ASSIGNMENT:
All lines from the one that has "Task: Open the 3D nodes menu (cube icon)" onward to the end of the records below are to be returned exactly; pictures are to be skipped.

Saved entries
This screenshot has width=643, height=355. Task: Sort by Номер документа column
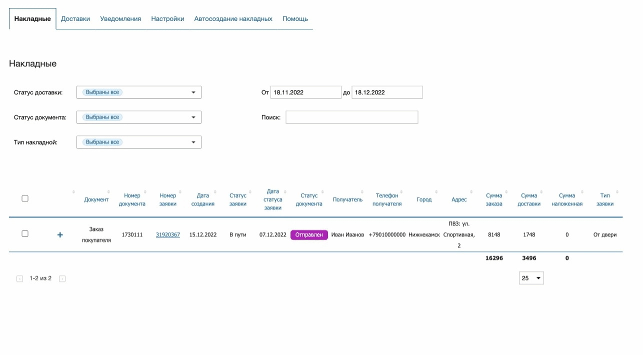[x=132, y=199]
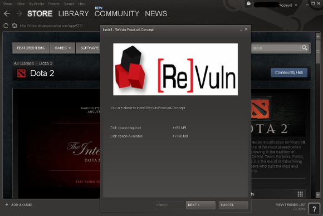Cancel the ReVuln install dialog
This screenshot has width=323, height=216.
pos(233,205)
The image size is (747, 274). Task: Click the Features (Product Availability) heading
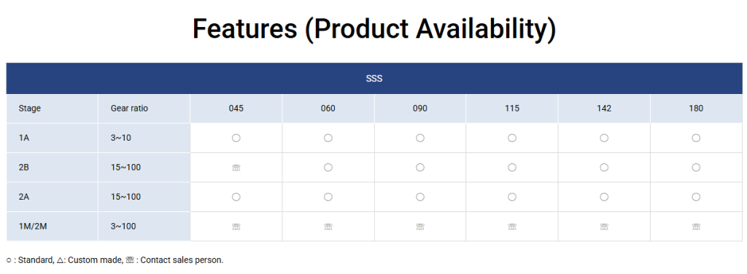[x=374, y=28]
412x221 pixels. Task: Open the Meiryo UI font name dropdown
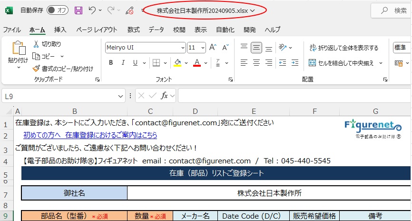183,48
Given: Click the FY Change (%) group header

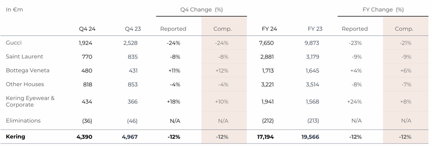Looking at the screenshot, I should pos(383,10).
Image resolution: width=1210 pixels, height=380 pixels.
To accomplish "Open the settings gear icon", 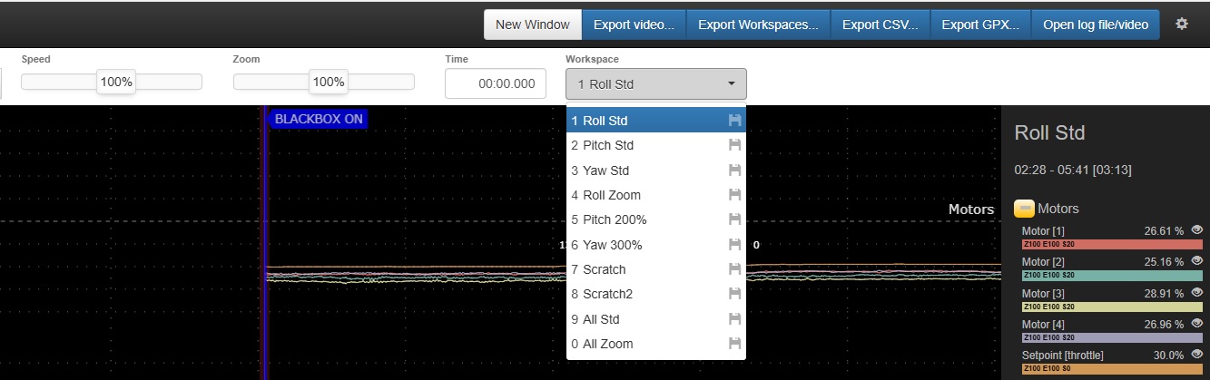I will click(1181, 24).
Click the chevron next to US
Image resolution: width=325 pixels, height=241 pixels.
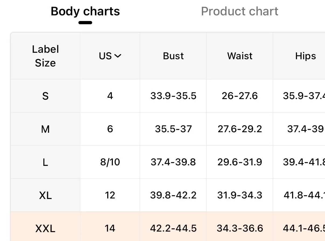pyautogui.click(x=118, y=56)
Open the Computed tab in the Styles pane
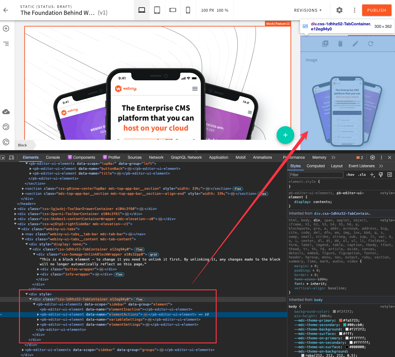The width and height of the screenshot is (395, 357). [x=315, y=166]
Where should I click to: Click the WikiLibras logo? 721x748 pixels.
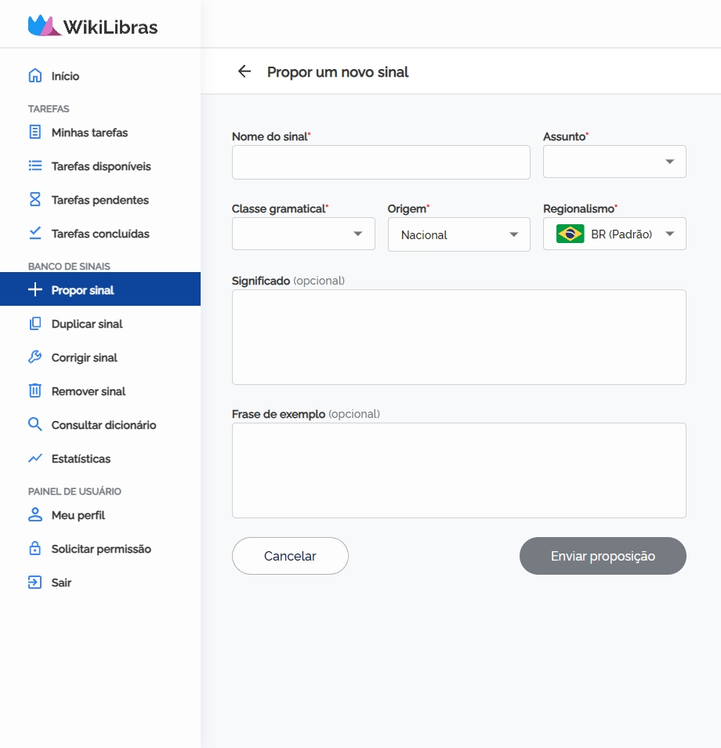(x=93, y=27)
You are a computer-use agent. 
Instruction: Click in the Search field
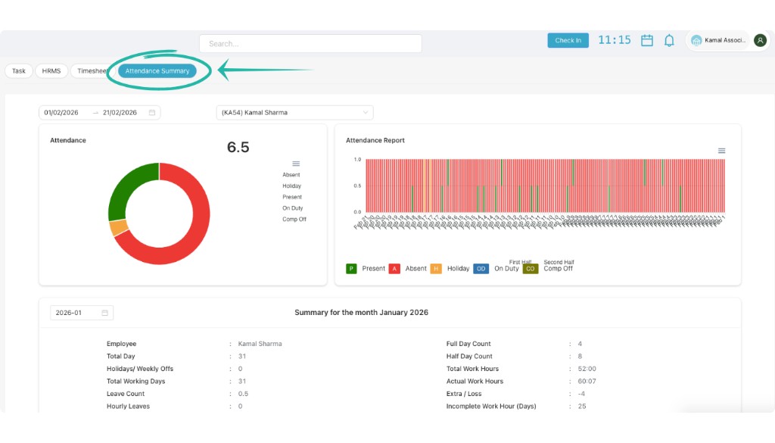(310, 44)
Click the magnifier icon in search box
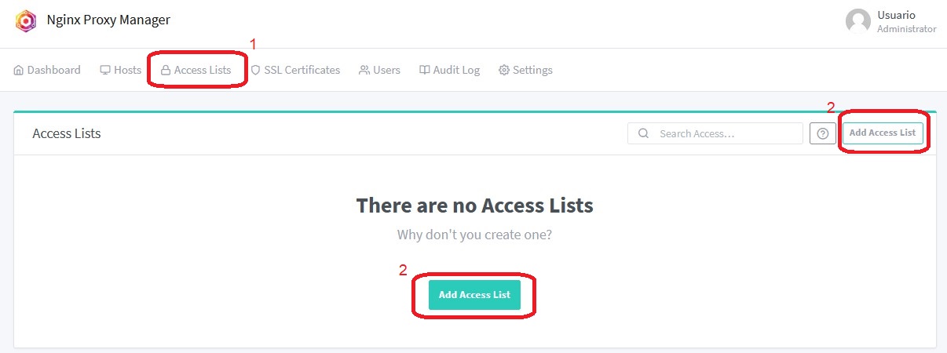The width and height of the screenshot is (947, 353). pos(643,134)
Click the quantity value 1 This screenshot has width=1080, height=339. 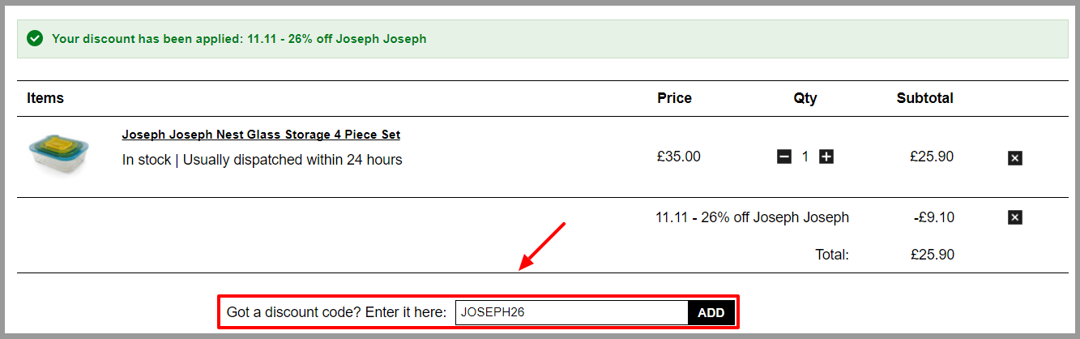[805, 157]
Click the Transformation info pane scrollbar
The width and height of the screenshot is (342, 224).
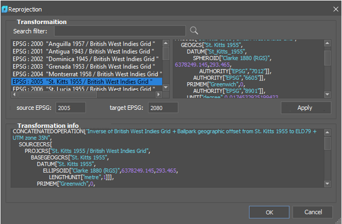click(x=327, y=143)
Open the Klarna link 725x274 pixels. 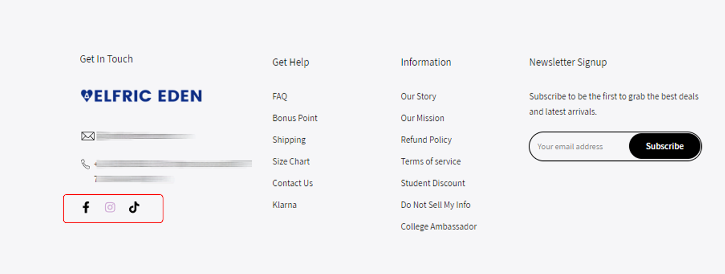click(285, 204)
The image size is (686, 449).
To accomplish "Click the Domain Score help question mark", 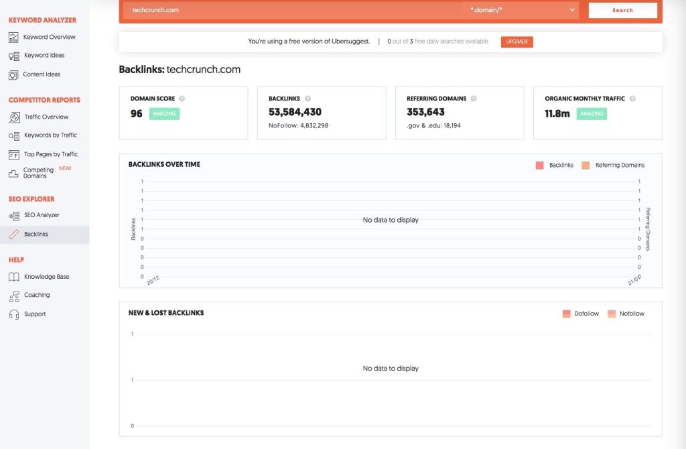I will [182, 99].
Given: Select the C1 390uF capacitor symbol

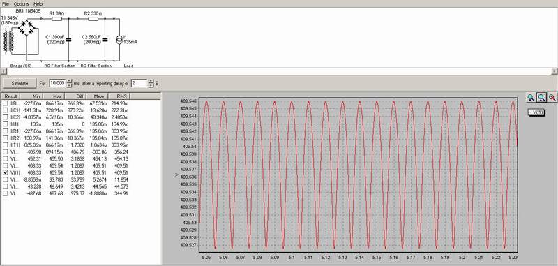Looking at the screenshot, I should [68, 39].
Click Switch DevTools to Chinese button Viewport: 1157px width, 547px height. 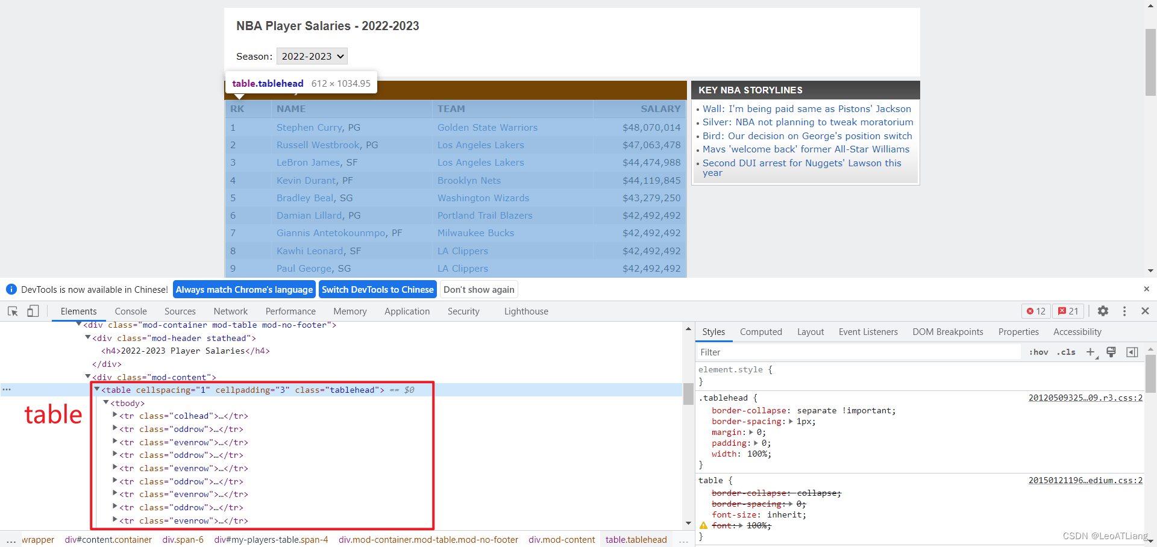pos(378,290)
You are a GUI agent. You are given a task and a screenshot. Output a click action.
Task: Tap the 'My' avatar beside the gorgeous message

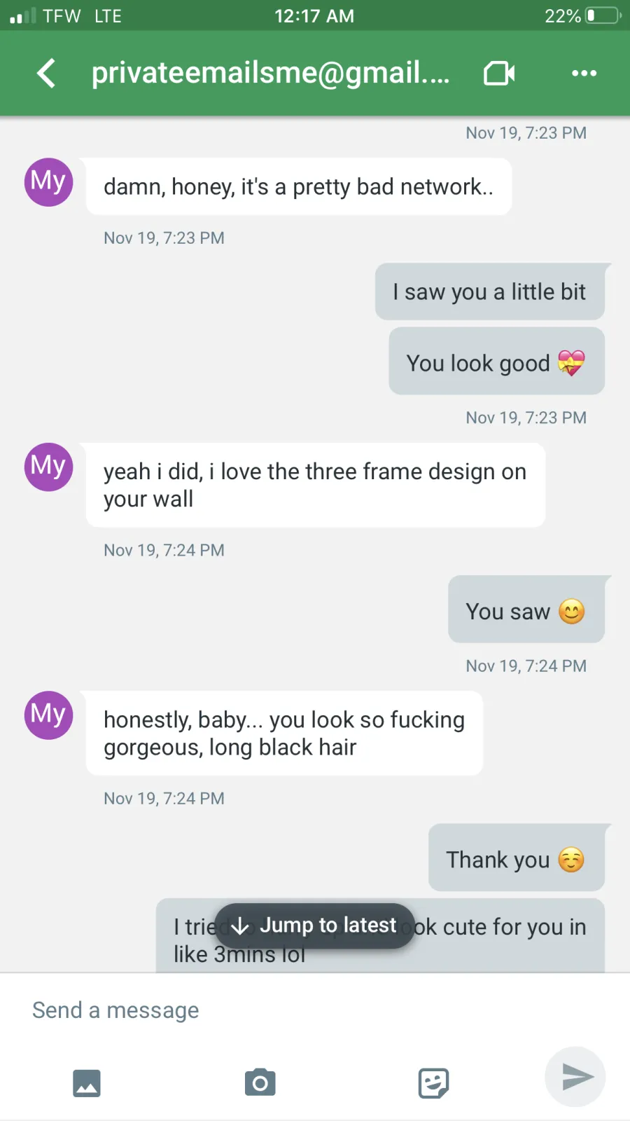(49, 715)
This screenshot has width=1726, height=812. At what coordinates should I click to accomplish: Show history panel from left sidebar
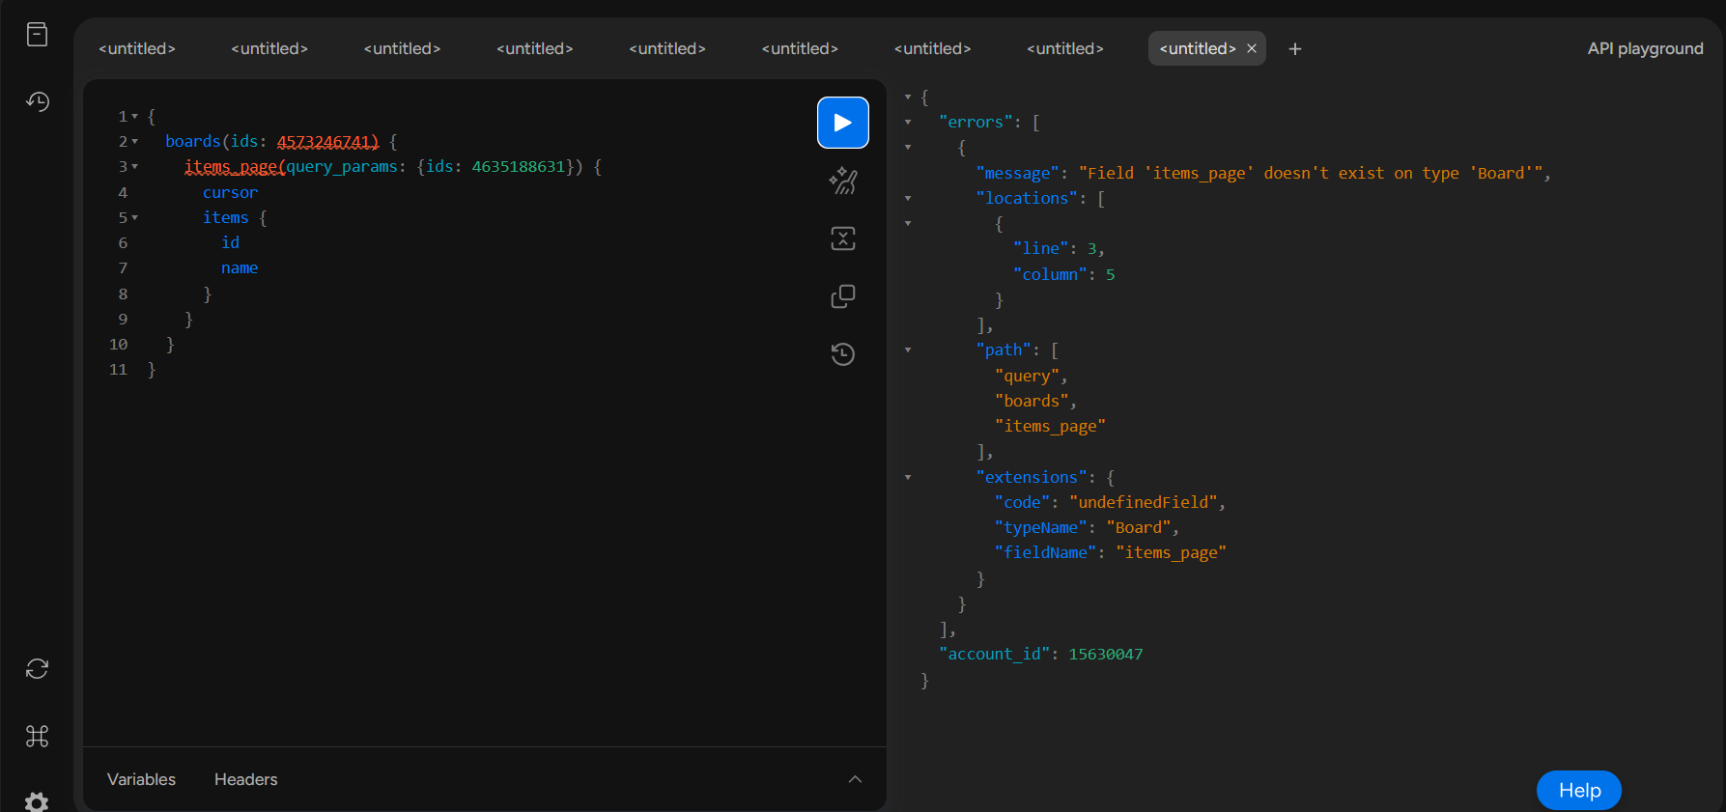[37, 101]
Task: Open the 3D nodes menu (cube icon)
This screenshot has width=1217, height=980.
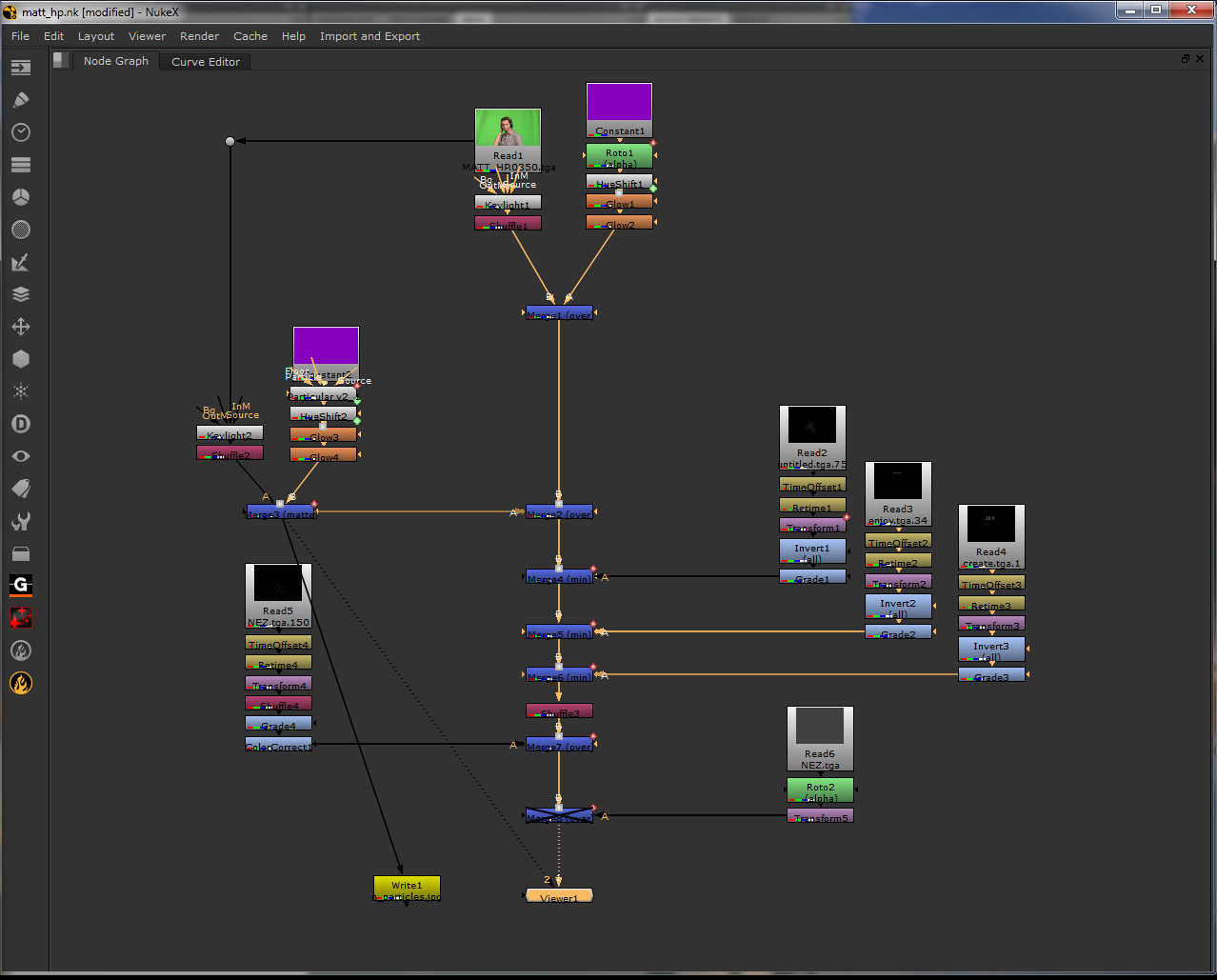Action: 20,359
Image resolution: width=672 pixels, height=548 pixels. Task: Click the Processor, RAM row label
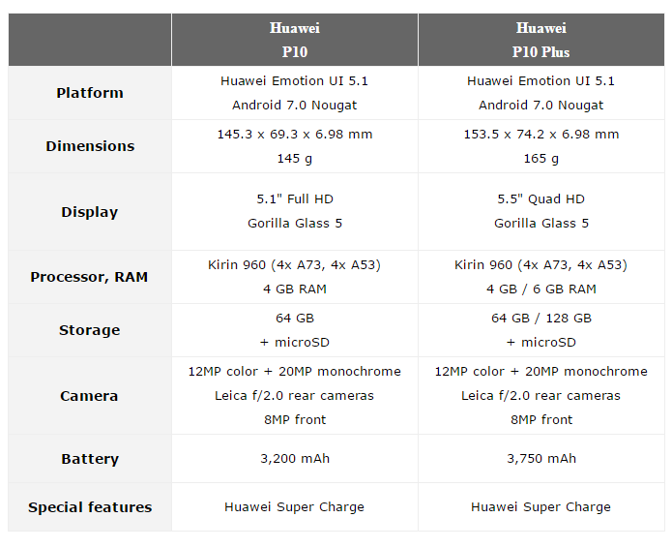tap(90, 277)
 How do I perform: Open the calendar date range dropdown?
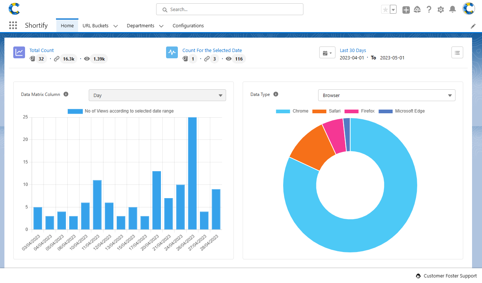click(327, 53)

ANSWER BELOW:
Task: Open the 3D nodes menu (cube icon)
This screenshot has width=1217, height=980.
Action: 20,359
Image resolution: width=672 pixels, height=548 pixels. Task: Click the Processor, RAM row label
tap(90, 277)
 How do I perform: Open the calendar date range dropdown?
click(327, 53)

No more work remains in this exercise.